Many lawyers have wondered aloud why ABC did not appeal Wright’s decision. Her finding that the Justice Department guidelines do not apply to Starr seems especially vulnerable to a legal challenge. ABC spokesperson Eileen Murphy says the network was concerned about appealing to the Eighth Circuit, which some worry is not media friendly. If the network had lost, she says, it would have set a bad legal precedent.
But other factors may have played a role. Former New York Times general counsel Goodale points out that the networks are now owned by large corporations that have put significant pressure on news operations to increase their profit margins. Pressing First Amendment rights in the courts can be very expensive.
Kathleen A. Kirby, who submitted a brief supporting ABC for the Radio-Television News Directors Association, says, “I think ABC weighed the monetary issue and said it wasn’t worth it.”
Former NBC News President Michael Gartner, who made his journalistic reputation in newspapers, says television is “run by guys who came up through marketing and sales” and who aren’t “inoculated” with reverence for the First Amendment the way many print executives are.
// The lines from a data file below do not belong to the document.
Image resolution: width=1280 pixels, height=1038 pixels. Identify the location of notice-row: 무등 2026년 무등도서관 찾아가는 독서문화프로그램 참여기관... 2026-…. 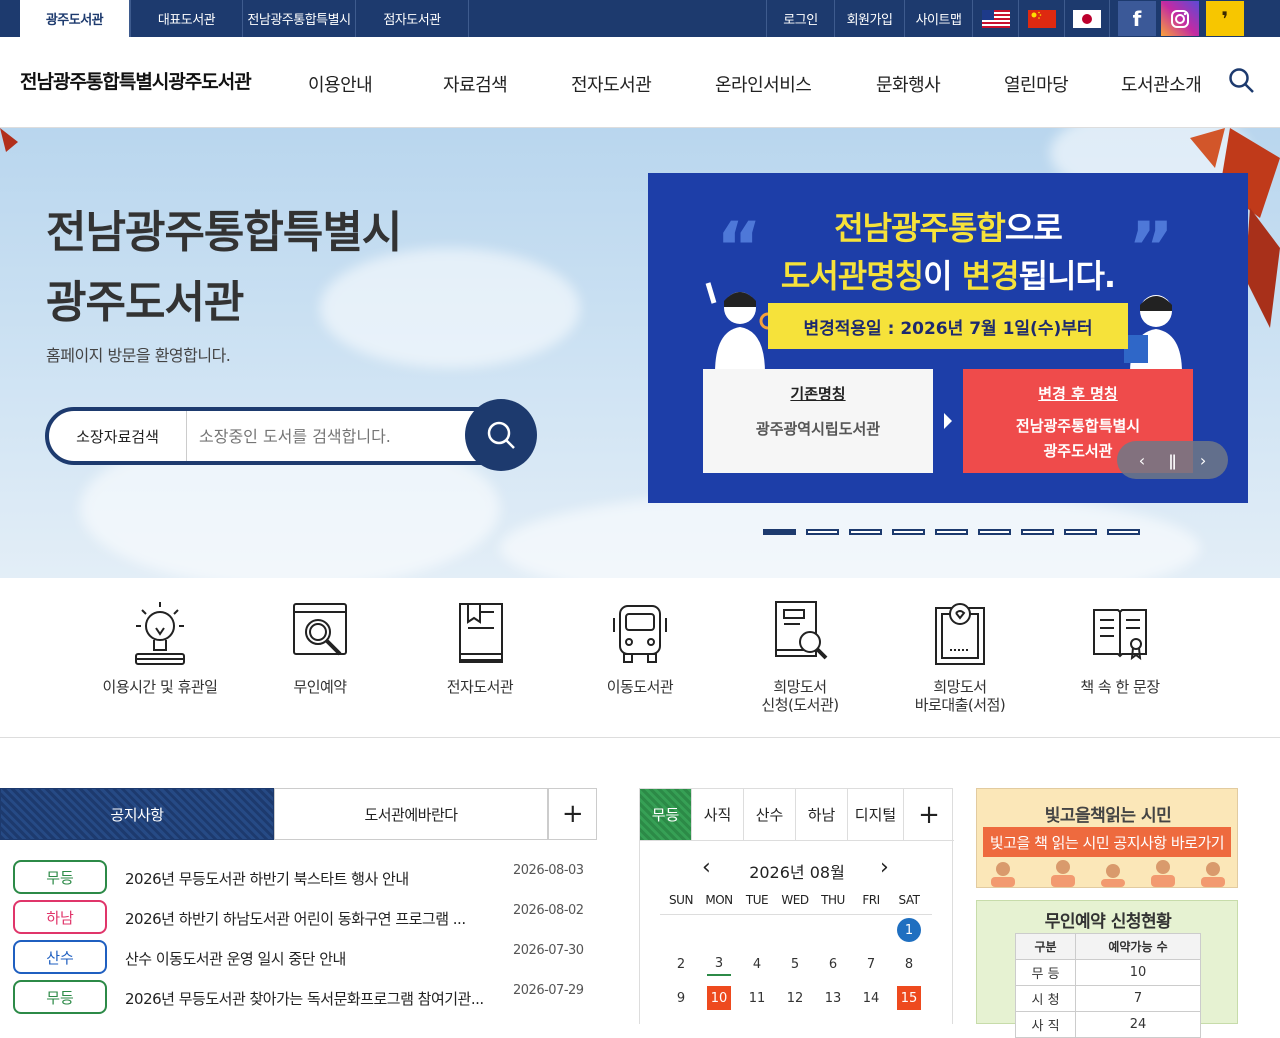
(305, 997).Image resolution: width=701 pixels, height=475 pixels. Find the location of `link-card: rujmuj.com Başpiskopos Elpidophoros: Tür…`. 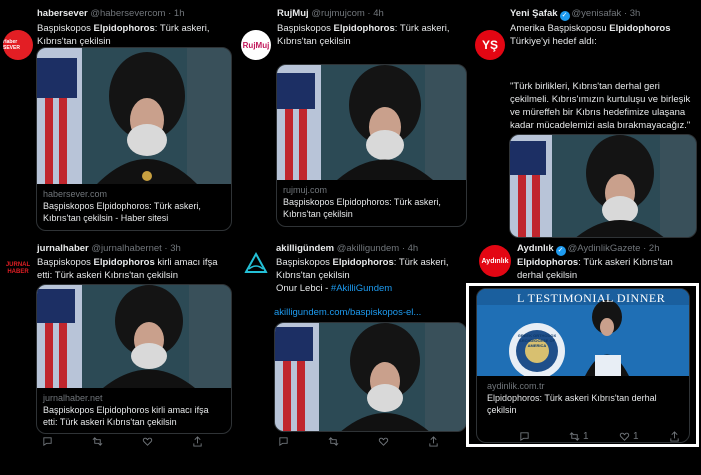

link-card: rujmuj.com Başpiskopos Elpidophoros: Tür… is located at coordinates (372, 146).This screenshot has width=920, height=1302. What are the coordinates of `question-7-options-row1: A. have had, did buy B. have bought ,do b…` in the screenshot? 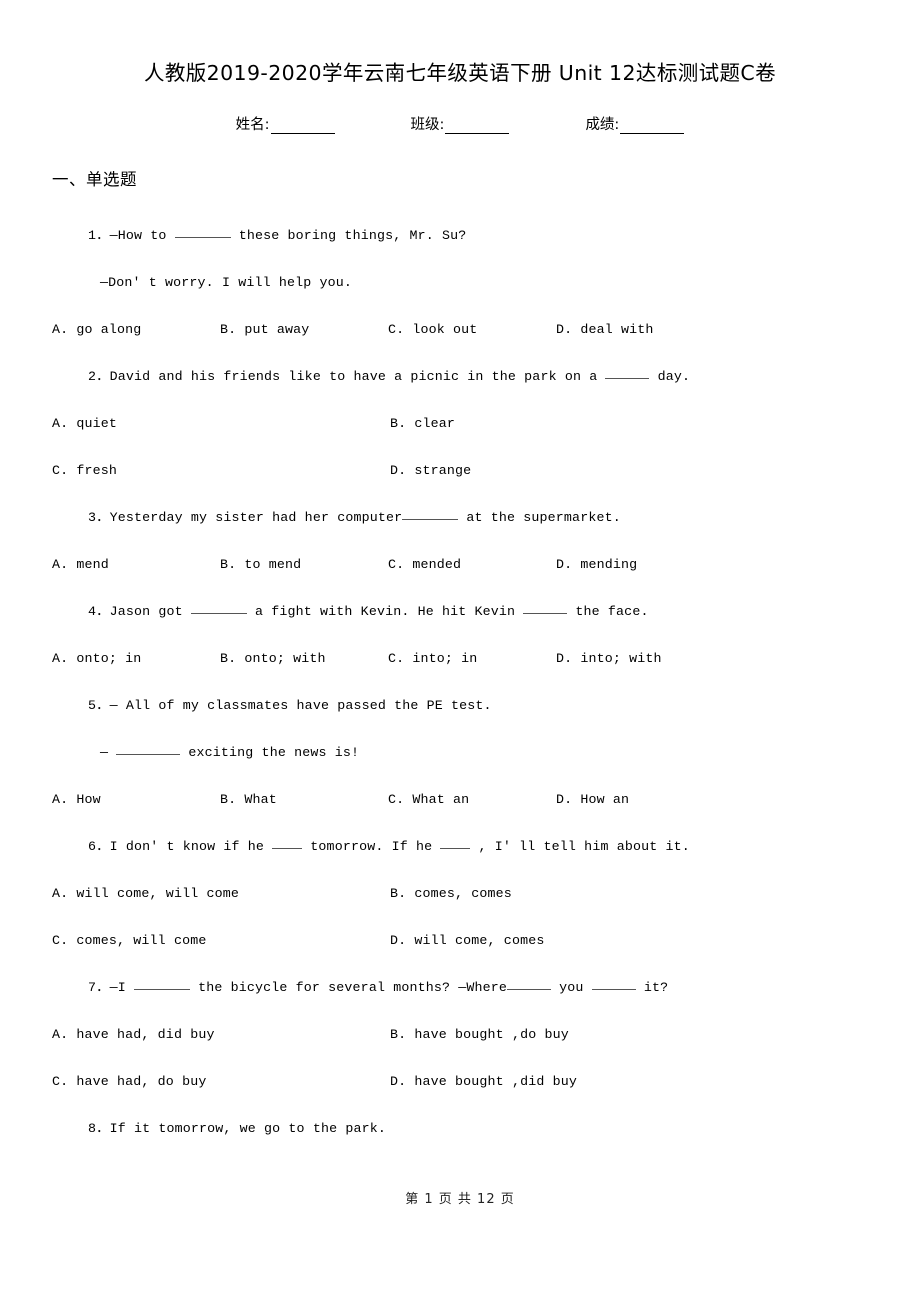 It's located at (460, 1034). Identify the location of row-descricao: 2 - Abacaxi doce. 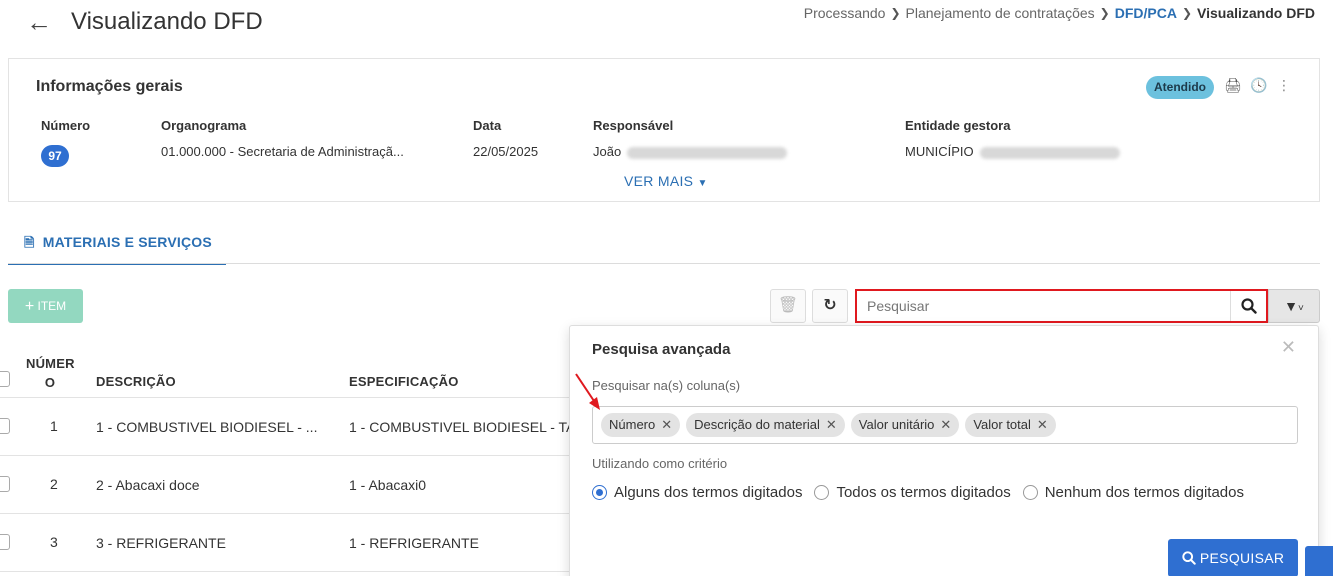
(148, 485).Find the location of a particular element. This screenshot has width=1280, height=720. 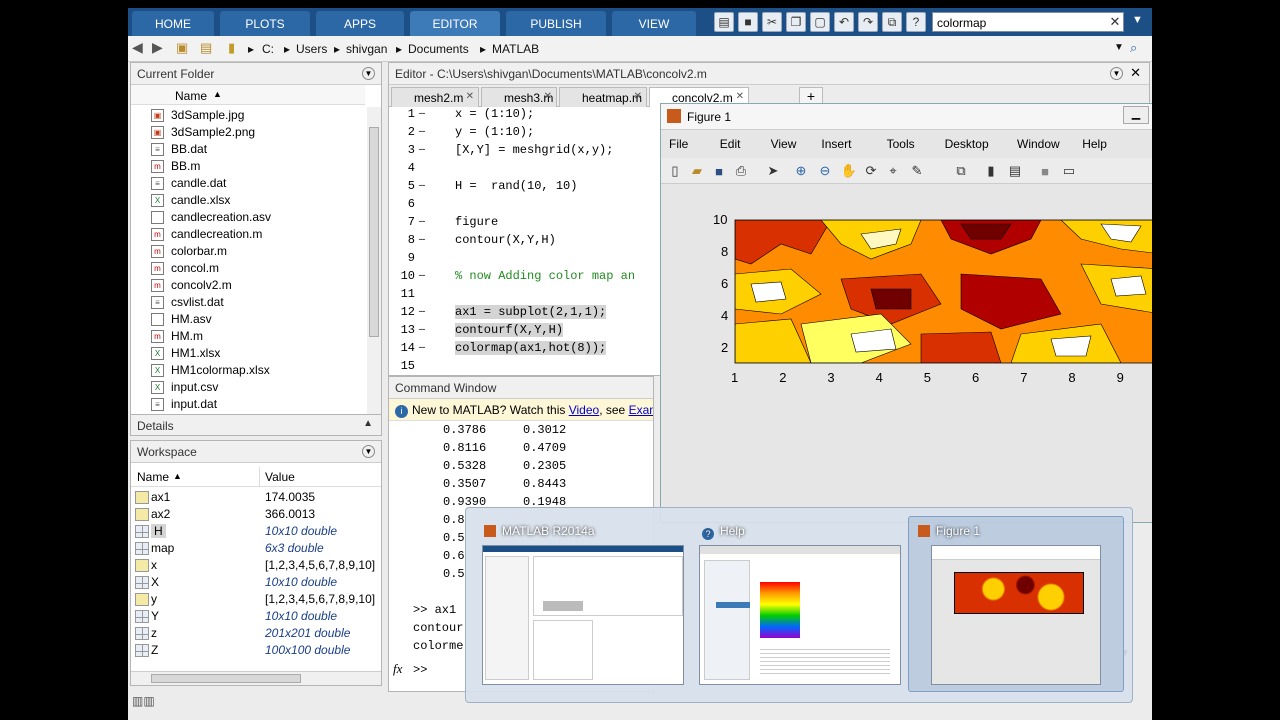

workspace-row: ax2 366.0013 is located at coordinates (256, 514).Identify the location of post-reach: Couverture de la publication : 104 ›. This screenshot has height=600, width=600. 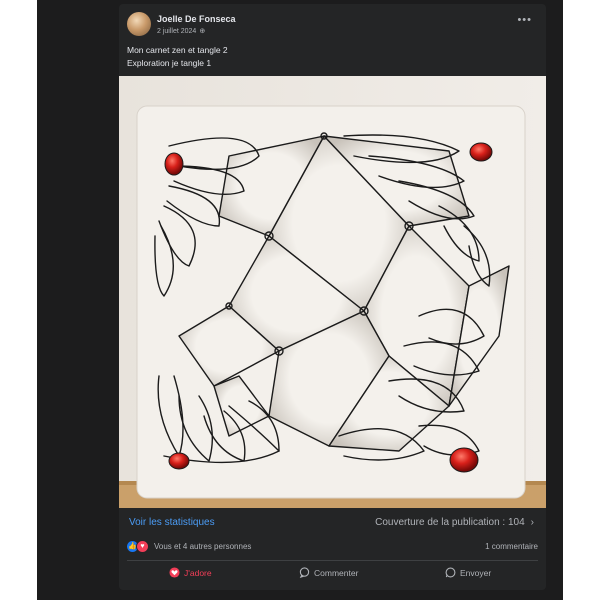
(454, 522). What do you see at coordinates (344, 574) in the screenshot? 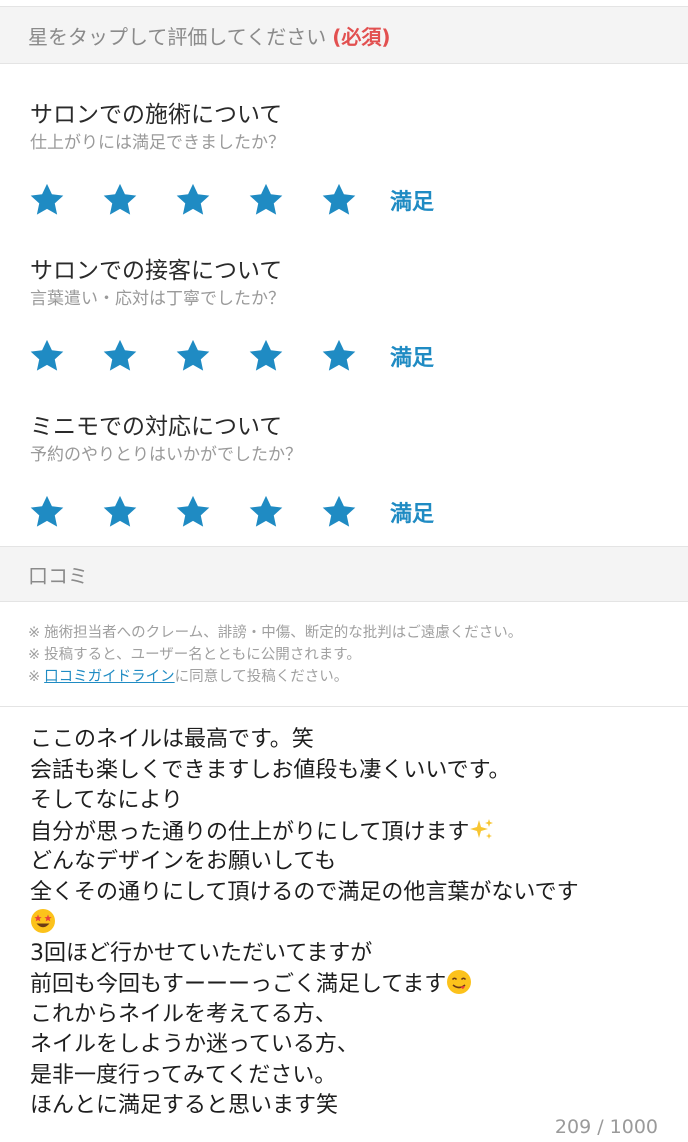
I see `review-section-header: 口コミ` at bounding box center [344, 574].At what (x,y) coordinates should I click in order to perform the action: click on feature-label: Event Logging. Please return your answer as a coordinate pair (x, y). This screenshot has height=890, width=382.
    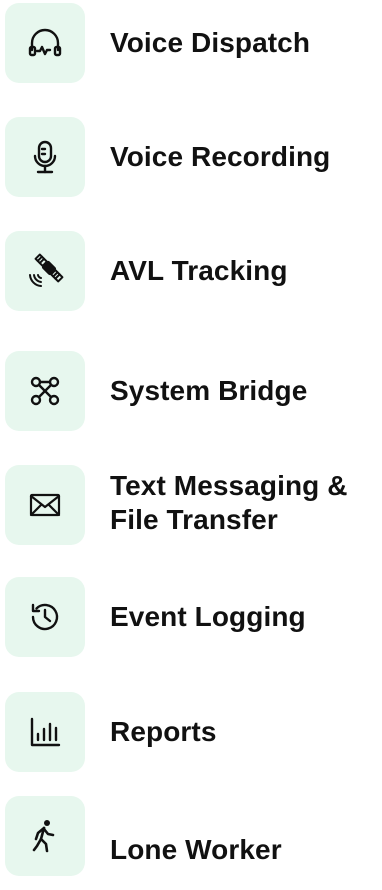
    Looking at the image, I should click on (208, 616).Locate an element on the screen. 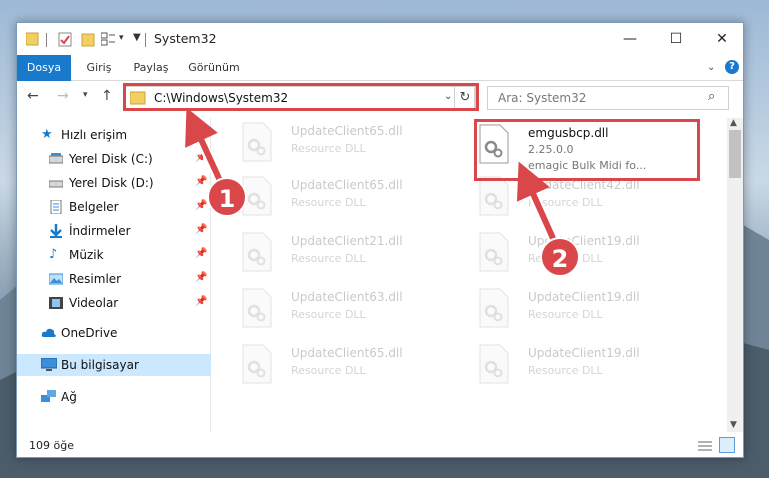 Image resolution: width=769 pixels, height=478 pixels. properties-icon is located at coordinates (65, 40).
Kovner, William Morrow’s attorney, says he had a much stronger case and better options than ABC. He says Starr’s subpoena to the publisher, which was more serious because it called for far more material than outtakes from one interview, was served in New York, a better climate for media interests.
In his motion to quash the subpoena, Kovner argued that the Justice Department guidelines applied in this case and that the Second Circuit, where he had forced Starr to respond, “has long held that journalists’ and authors’ unpublished notes and drafts are protected from compelled disclosure by qualified privilege under the First Amendment.” He also asserted that the qualified privilege applies to “non-confidential as well as confidential sources and information.”
After Starr backed off, a New York Times editorial gave the prosecutor the back of the hand. “Whether Mr. Starr has been sufficiently chastened by the dispute is unclear…. Meanwhile, having waged and won an important First Amendment battle, it is hard to begrudge Morrow all the free publicity the fight has garnered for Mr. Hubbell’s literary efforts.”